#### Study text
BEGIN
Thanks for the report, I didn't realize that the callback could come in the
same thread.

I sent a patch that I believe should fix the deadlock here:

http://openvswitch.org/pipermail/dev/2016-August/077315.html

2016-08-05 7:48 GMT-07:00 Ilya Maximets <i.maxim...@samsung.com>:

> On 04.08.2016 12:49, Mark Kavanagh wrote:
> > DPDK v16.07 introduces the ability to free memzones.
> > Up until this point, DPDK memory pools created in OVS could
> > not be destroyed, thus incurring a memory leak.
END
#### Exercises
1) Decide whether each statement agrees with the Open vSwitch mailing list message, answering yes or no for each and quoting the deciding words of the message: (a) The writer already knew that the callback could come in the same thread. (b) The quoted message says DPDK v16.07 introduces the ability to free memzones. (c) The quoted message says DPDK memory pools created in OVS could always be destroyed.
2) Arrange lines from the listing as a JSON list of strings, one string per line, with blank lines left out. Begin at the line of the listing that contains "Identify the location of x-tick-label: 2009-10.", continue through the end of the listing, and leave the pictures out.

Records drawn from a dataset
BEGIN
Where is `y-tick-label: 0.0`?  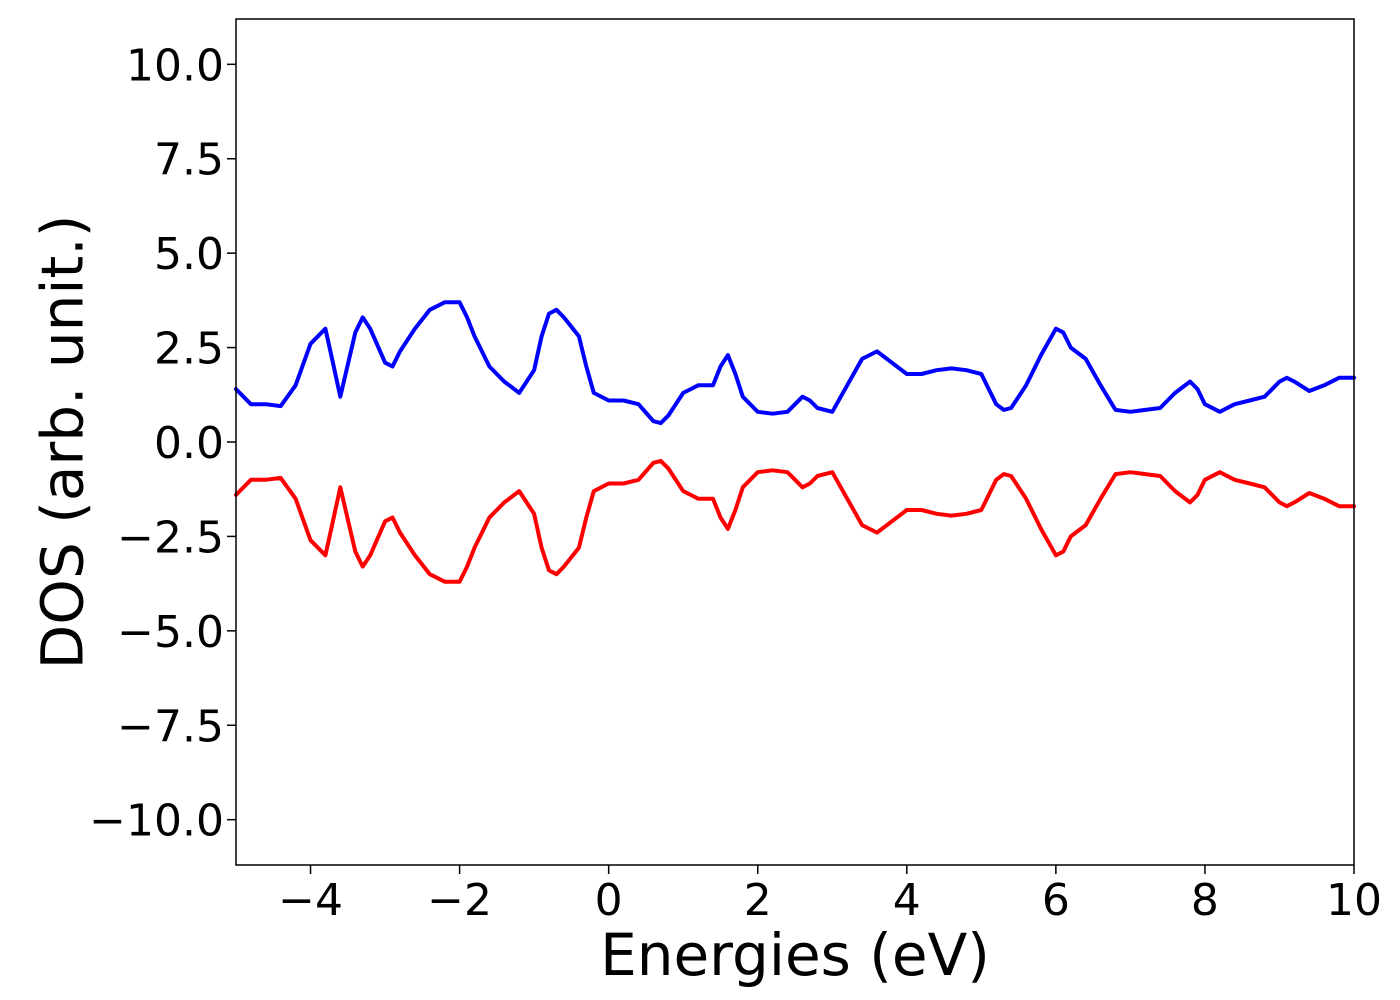
y-tick-label: 0.0 is located at coordinates (189, 444).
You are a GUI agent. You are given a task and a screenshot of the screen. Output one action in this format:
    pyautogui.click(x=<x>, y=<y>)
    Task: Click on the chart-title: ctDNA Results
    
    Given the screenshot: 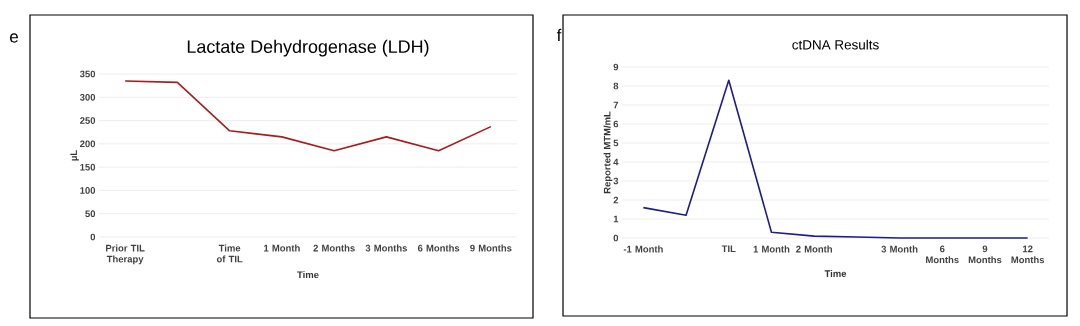 What is the action you would take?
    pyautogui.click(x=836, y=44)
    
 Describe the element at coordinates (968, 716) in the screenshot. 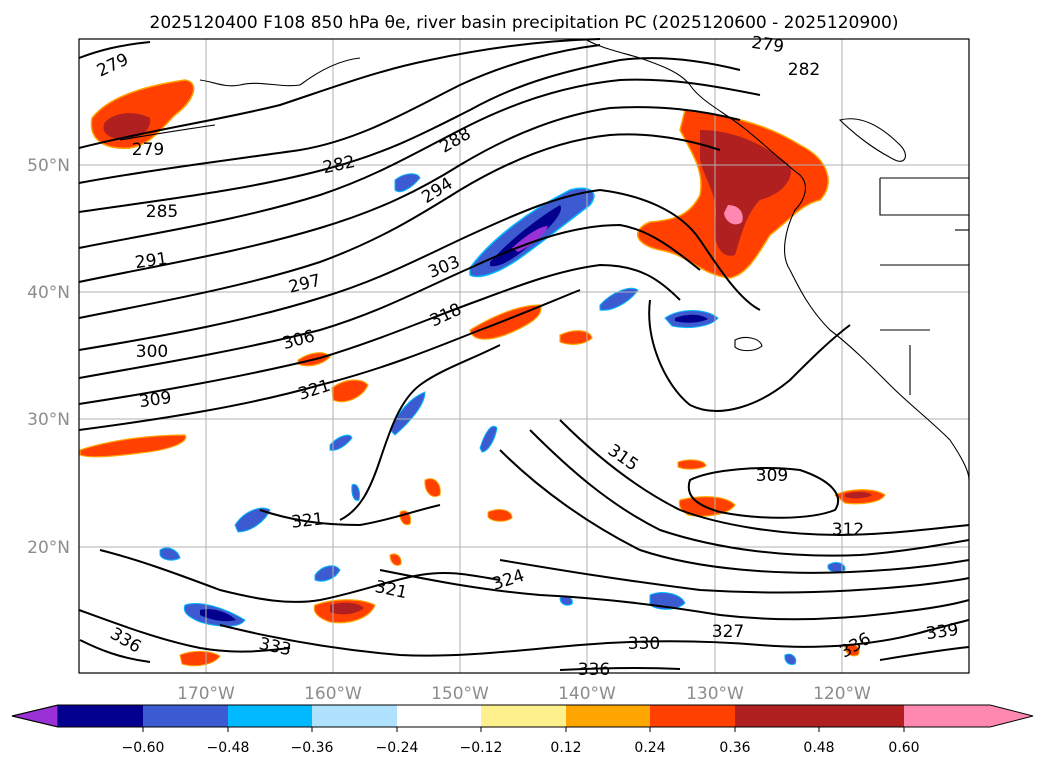

I see `colorbar-extend-max` at that location.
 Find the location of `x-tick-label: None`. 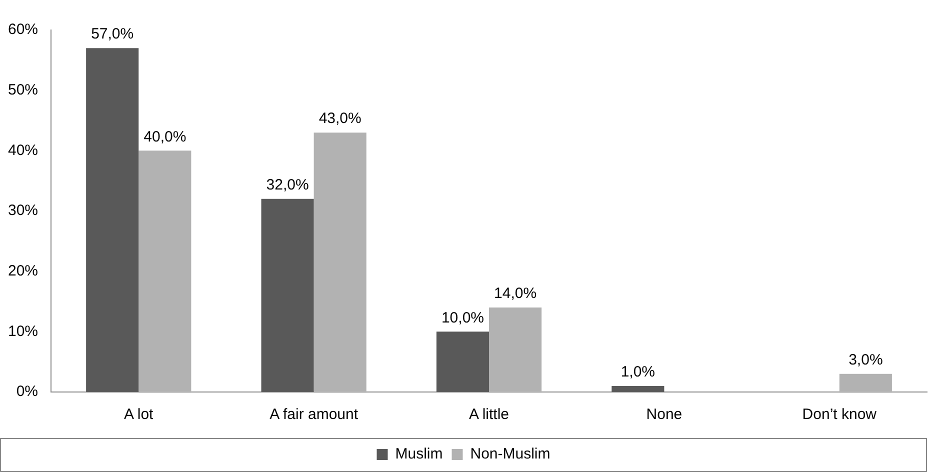

x-tick-label: None is located at coordinates (664, 415).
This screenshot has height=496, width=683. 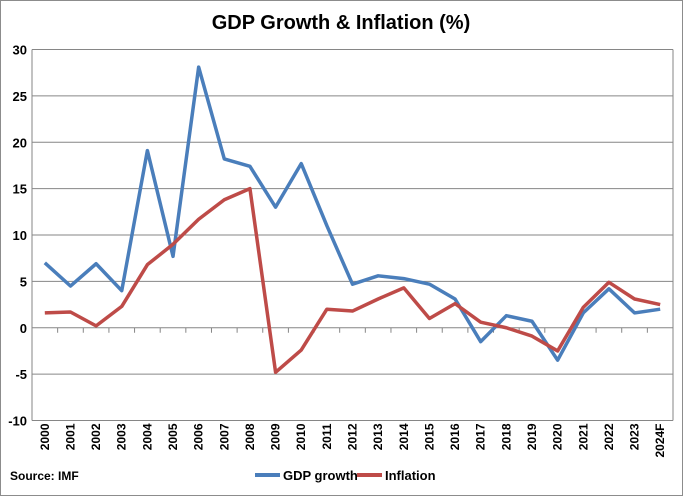 What do you see at coordinates (122, 436) in the screenshot?
I see `x-tick-label: 2003` at bounding box center [122, 436].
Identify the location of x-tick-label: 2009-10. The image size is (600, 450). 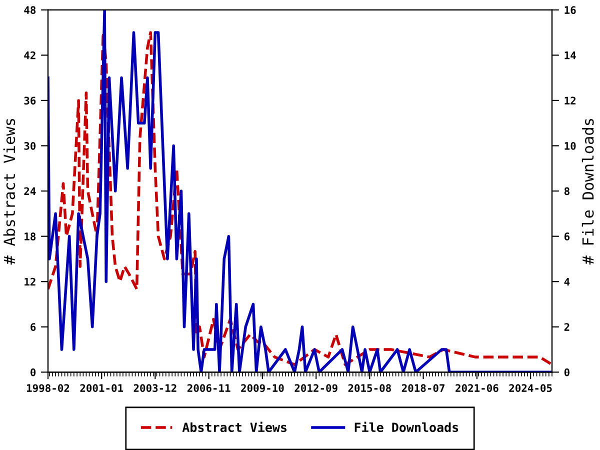
(262, 388).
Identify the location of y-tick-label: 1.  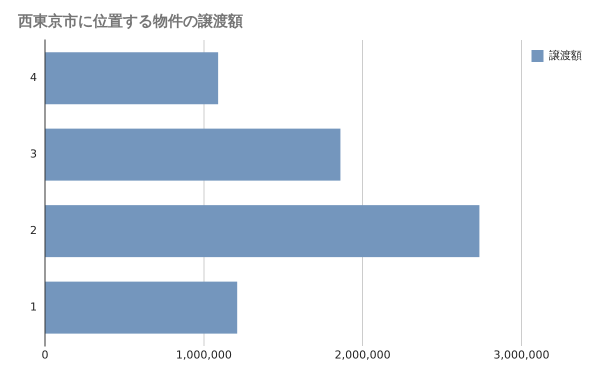
(34, 307).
END
#### Solutions per task
1)
(a) No: "I didn't realize that the callback could come in the same thread."
(b) Yes: "DPDK v16.07 introduces the ability to free memzones."
(c) No: "not be destroyed, thus incurring a memory leak."

2)
[
  "Identify the location of x-tick-label: 2009-10. The image size is (600, 450). ",
  "(262, 388).",
  "Identify the location of y-tick-label: 1.  ",
  "(34, 307)."
]